:: Information shown ::

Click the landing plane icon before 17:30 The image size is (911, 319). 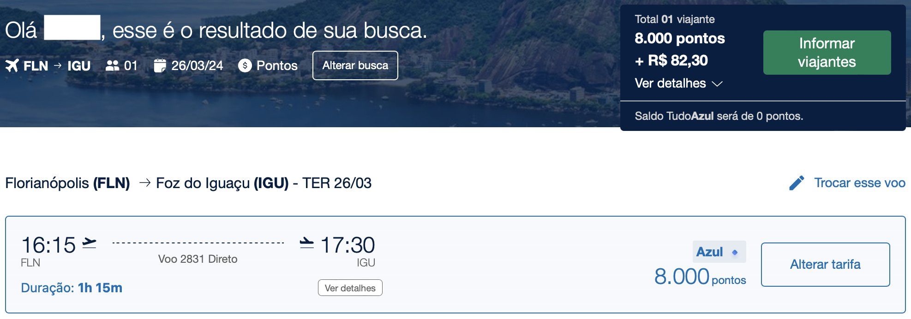tap(306, 243)
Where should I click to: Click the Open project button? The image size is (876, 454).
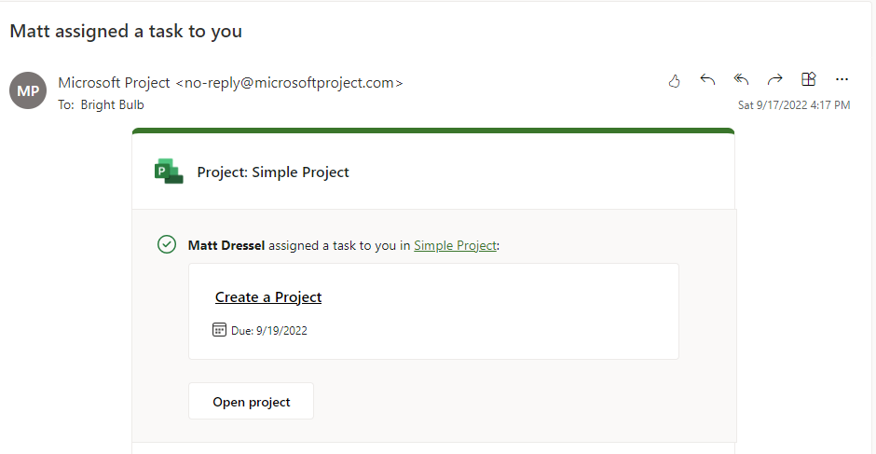click(251, 401)
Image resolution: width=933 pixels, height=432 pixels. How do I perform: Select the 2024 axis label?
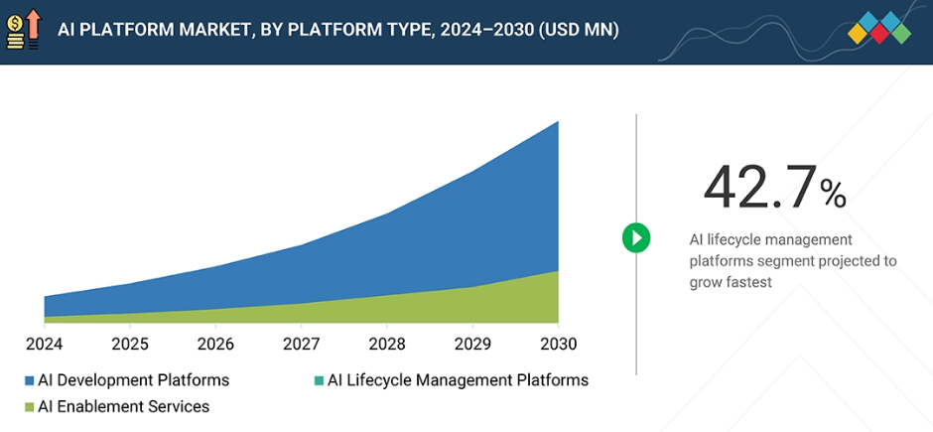point(45,344)
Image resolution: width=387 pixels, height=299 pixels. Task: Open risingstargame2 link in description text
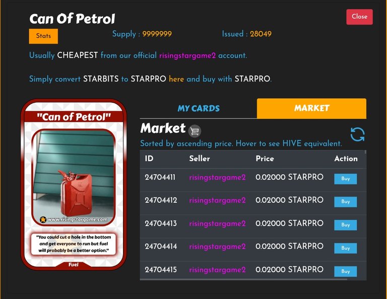pyautogui.click(x=187, y=55)
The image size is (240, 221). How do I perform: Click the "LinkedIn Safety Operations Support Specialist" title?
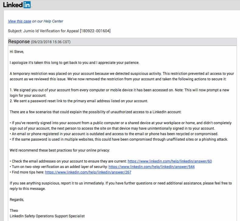tap(47, 216)
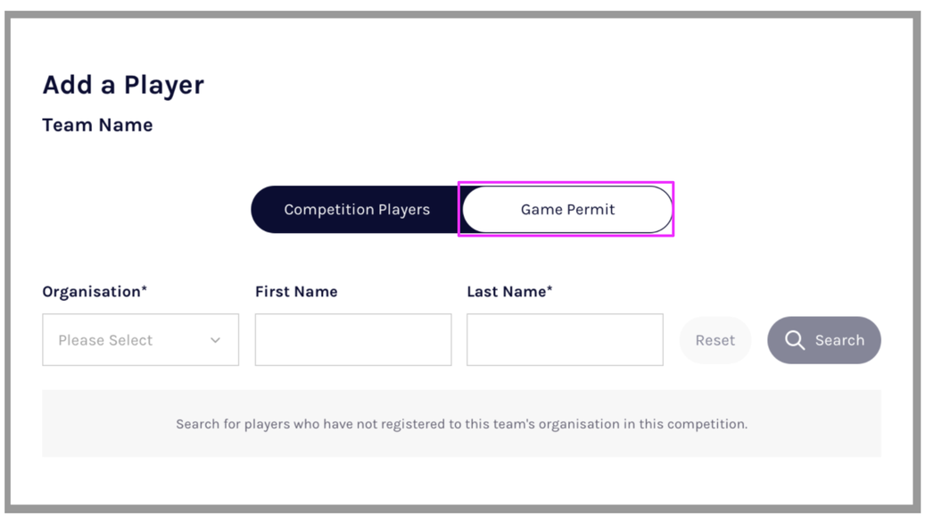
Task: Click the Organisation dropdown chevron arrow
Action: [215, 340]
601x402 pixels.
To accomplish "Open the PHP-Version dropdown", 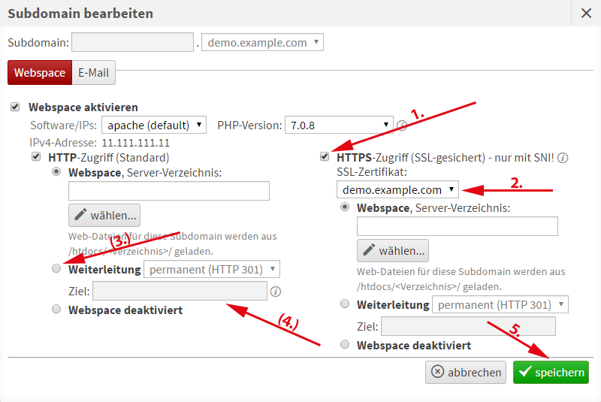I will tap(339, 124).
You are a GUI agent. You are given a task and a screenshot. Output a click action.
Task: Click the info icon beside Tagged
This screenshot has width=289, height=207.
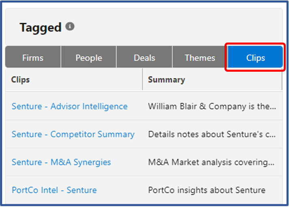(x=70, y=26)
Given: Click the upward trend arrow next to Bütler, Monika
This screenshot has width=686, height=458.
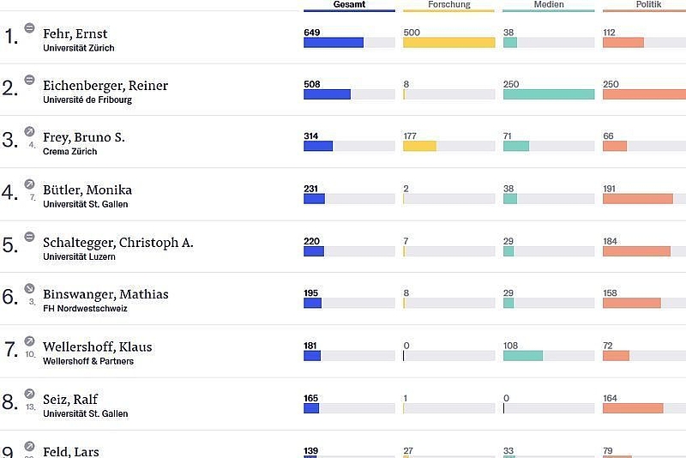Looking at the screenshot, I should [x=30, y=184].
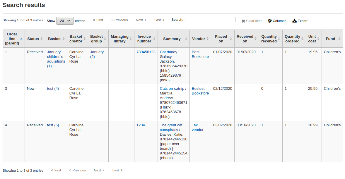
Task: Click the bottom pagination Last button
Action: coord(117,170)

:: Stated task ::
Reproduce everything from the item containing "You are a GUI" down to the one containing "(x=70, y=26)", substituting "screen image" for "screenshot" and keeping all else unchanged. Omit the pictures.

:: Response to this exercise ::
You are a GUI agent. You are given a task and a screen image. Output a click action.
Task: Click the info icon beside Tagged
This screen image has width=289, height=207.
(x=70, y=26)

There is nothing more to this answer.